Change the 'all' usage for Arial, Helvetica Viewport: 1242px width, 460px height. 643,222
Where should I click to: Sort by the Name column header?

* * *

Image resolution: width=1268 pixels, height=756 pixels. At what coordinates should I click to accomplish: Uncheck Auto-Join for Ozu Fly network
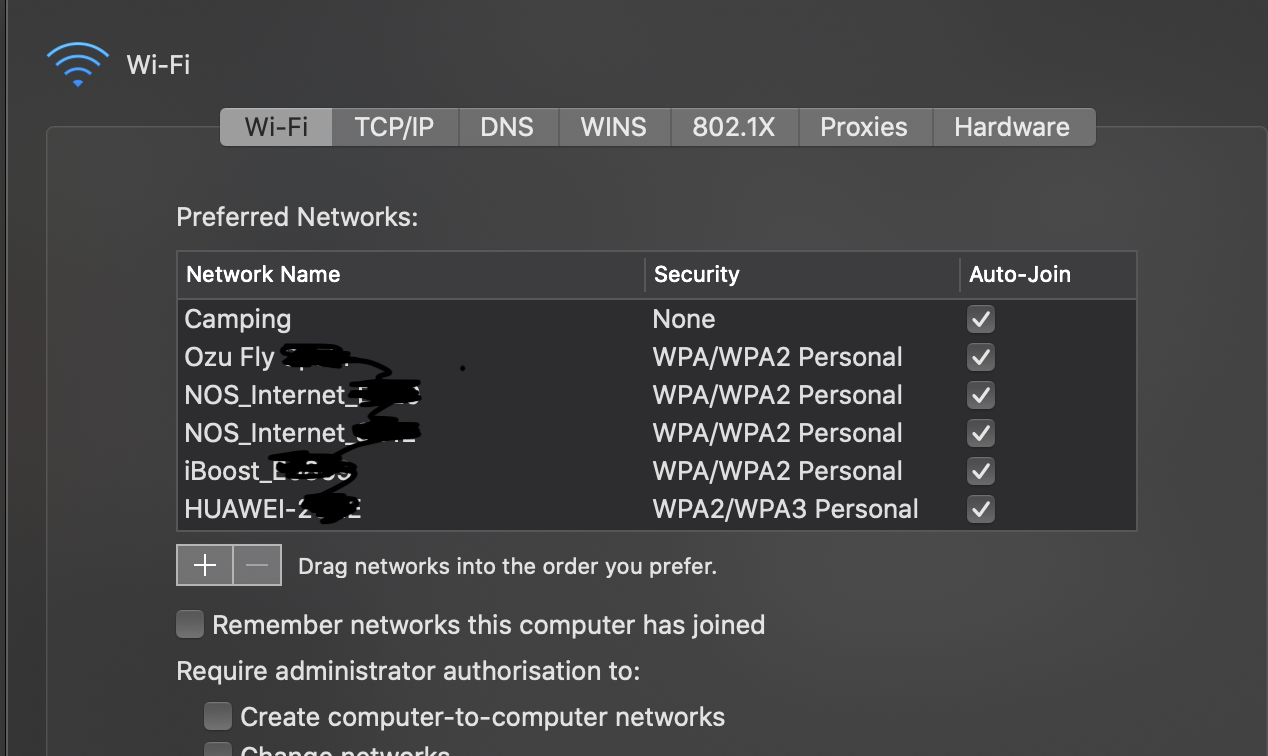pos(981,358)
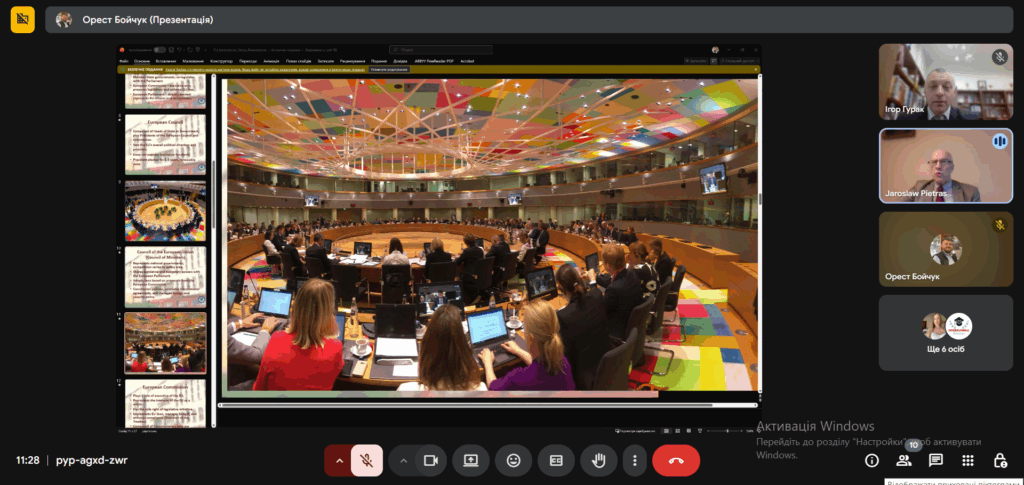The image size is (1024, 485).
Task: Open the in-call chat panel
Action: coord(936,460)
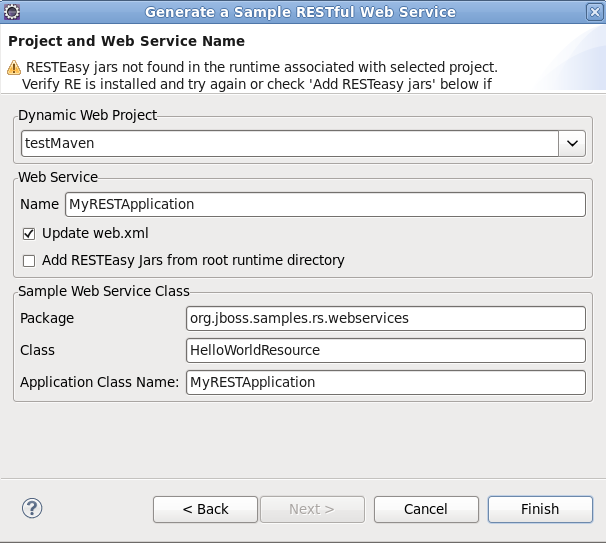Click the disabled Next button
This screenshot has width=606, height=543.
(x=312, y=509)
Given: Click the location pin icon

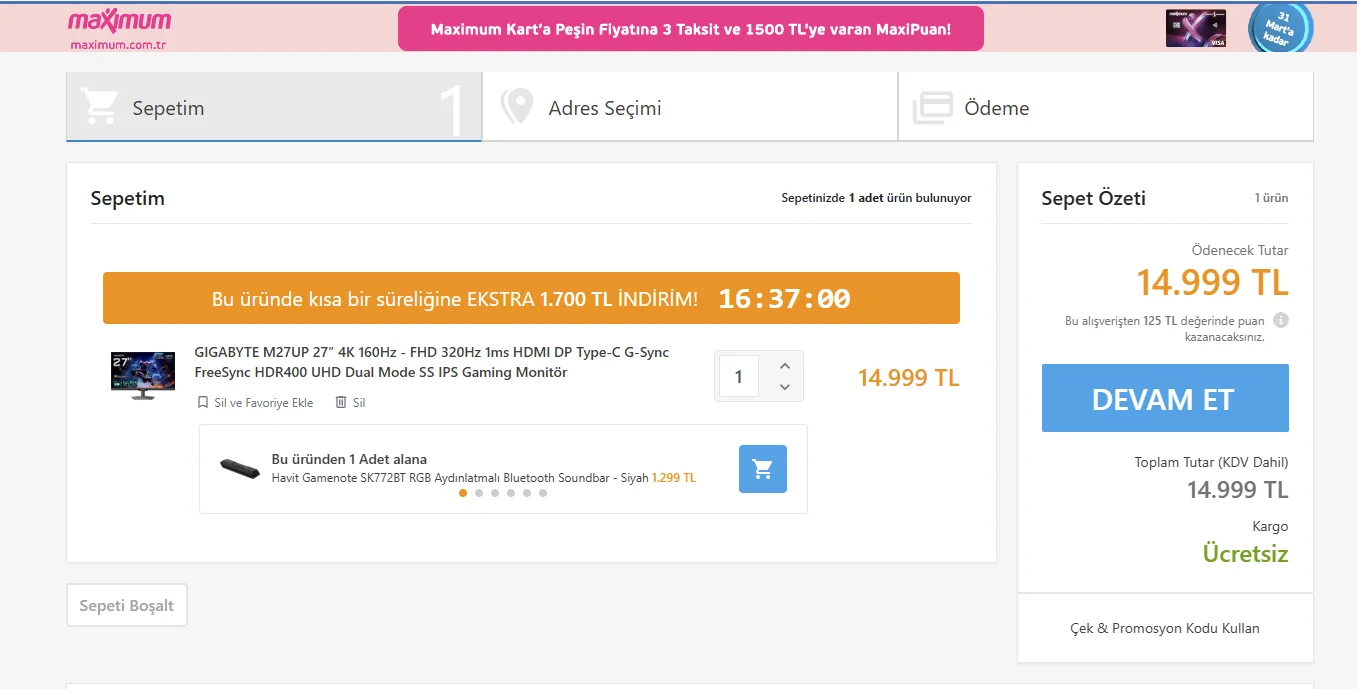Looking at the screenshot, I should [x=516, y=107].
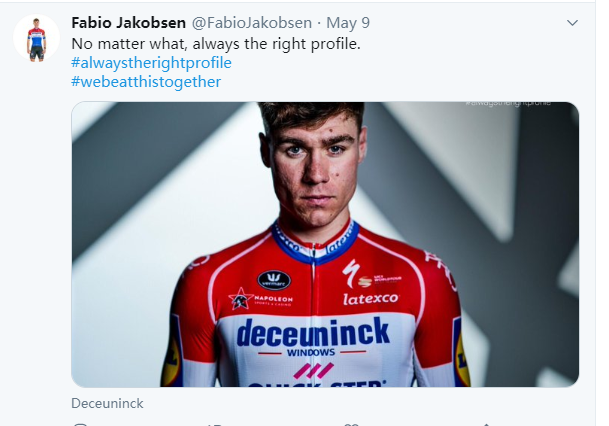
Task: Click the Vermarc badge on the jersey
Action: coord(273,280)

• _REQUIRED ACTION_
Once the line with "Change the 'all'" is found in the records above, print exactly that line and every line after it through the line with "Where should I".

• _TASK RESPONSE_
Change the 'all' usage for Arial, Helvetica Viewport: 1242px width, 460px height. 643,222
Where should I click to: Sort by the Name column header?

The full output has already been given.